A khawal (خَوَلْ; pl. khawalat) was a type of Egyptian cross-dressing dancer popular between the 1800s and 1900s. After Muhammad Ali's societal reforms in 1834, khawalat took on roles previously performed by female ghawazi dancers in parts of Egypt.

==Culture==
Orientalist writer Edward William Lane describes khawal appearance and mannerisms during his time in Egypt:As they impersonate women, their dances are exactly of the same description as those of the Ghawazee [female dancers] ... Their general appearance ... is more feminine than masculine: they suffer the hair of the head to grow long, and generally braid it, in the manner of women ... they imitate the women also in applying kohl and henna to their eyes and hands like women. In the streets, when not engaged in dancing, they often veil their faces; not from shame, but merely to affect the manners of women.The khawalat gained popularity after the ousting of ghawazi dancers from Cairo, replacing them at events and celebrations such as weddings, births, circumcisions, and festivals. However, they were not necessarily mutually exclusive; Lane describes both khawal and ghawazi dancers being present during a wedding celebration.

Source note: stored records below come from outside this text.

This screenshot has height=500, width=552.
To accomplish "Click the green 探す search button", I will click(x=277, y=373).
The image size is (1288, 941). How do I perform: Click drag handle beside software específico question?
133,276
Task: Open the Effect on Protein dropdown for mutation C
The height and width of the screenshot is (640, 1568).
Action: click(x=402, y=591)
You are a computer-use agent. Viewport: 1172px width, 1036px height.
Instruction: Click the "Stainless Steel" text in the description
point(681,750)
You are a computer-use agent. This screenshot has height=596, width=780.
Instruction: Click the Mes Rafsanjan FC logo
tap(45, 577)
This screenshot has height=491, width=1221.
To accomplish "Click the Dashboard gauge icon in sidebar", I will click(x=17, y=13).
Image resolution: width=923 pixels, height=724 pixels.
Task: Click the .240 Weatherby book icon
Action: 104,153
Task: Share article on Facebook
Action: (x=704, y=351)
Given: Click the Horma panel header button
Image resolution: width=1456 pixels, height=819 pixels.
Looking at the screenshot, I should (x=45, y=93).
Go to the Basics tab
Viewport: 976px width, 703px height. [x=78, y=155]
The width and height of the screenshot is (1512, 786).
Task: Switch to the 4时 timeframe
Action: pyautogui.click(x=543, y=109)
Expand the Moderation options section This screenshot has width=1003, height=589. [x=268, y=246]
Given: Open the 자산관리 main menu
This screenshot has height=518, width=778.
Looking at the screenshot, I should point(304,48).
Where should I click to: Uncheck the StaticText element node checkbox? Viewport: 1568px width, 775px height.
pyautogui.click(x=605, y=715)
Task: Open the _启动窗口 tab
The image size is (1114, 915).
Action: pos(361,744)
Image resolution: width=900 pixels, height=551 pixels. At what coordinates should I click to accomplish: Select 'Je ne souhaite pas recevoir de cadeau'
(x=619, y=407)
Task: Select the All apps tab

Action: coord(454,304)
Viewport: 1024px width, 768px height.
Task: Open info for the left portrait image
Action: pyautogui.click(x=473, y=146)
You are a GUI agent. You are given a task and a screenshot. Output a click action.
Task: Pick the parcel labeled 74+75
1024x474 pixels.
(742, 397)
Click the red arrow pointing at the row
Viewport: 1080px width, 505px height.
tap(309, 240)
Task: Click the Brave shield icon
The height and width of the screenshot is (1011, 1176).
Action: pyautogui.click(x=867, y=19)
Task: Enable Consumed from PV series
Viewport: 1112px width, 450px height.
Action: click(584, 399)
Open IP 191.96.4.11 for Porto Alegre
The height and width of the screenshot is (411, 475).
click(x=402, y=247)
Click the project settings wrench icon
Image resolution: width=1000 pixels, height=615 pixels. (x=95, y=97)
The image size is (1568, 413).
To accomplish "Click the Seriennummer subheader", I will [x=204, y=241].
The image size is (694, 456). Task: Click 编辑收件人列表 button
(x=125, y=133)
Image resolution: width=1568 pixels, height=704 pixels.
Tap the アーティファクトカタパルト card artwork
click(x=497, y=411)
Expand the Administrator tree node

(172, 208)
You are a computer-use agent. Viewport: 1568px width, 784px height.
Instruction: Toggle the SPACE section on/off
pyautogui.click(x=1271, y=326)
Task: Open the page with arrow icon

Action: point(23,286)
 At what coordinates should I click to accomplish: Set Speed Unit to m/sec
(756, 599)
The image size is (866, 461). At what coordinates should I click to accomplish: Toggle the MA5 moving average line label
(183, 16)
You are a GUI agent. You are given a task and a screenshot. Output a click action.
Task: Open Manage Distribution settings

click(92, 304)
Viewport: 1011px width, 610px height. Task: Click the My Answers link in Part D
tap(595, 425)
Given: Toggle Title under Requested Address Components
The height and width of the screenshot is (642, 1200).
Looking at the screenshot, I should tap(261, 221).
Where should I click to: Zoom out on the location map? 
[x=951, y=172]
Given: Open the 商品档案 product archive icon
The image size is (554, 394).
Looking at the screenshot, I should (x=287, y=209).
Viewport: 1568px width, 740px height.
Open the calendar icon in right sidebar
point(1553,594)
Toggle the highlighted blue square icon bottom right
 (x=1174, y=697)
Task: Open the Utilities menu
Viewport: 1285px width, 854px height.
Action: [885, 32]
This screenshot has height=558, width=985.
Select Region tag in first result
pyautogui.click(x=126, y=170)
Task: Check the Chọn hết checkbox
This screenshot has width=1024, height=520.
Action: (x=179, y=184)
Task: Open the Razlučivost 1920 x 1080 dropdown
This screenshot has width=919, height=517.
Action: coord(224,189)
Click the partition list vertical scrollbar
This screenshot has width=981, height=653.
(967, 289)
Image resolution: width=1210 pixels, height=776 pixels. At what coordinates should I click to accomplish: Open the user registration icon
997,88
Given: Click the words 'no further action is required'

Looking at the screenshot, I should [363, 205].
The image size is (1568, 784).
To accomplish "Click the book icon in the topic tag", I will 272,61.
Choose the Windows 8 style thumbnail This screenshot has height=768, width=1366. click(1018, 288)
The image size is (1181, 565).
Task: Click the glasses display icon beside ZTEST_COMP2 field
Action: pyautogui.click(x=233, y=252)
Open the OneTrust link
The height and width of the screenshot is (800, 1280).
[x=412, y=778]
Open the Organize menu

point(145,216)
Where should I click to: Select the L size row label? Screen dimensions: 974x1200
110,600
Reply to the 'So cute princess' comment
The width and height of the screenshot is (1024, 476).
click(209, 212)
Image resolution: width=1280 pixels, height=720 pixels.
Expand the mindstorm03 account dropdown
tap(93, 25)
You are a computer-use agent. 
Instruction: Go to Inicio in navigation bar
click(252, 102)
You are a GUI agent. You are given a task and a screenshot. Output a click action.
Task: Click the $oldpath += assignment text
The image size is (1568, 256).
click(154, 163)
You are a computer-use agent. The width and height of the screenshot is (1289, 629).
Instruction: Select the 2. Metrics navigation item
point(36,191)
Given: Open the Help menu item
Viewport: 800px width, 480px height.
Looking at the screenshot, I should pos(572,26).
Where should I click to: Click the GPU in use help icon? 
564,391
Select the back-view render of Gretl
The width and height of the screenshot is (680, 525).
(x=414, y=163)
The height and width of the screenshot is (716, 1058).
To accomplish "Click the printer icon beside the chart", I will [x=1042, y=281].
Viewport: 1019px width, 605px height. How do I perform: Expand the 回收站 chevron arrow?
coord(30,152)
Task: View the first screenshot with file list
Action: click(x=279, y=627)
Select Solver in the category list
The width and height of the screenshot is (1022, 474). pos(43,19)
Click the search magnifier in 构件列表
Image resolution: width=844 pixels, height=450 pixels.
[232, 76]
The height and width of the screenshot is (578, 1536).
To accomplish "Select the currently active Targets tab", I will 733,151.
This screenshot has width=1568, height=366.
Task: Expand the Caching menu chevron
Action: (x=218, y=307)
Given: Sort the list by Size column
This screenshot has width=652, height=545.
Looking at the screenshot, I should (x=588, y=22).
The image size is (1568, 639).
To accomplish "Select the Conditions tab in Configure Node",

Khawalat distinguished themselves by wearing a mixture of men's and women's clothing, which brought attention to the difference of their role from traditional male and female expectations. They were perceived as sexually available; their male audiences found their ambiguity seductive.

Khawalat commonly performed for foreign visitors, variously shocking or delighting them.

In modern Egyptian slang, the term is derogatory and refers to a passive gay man, and is considered offensive.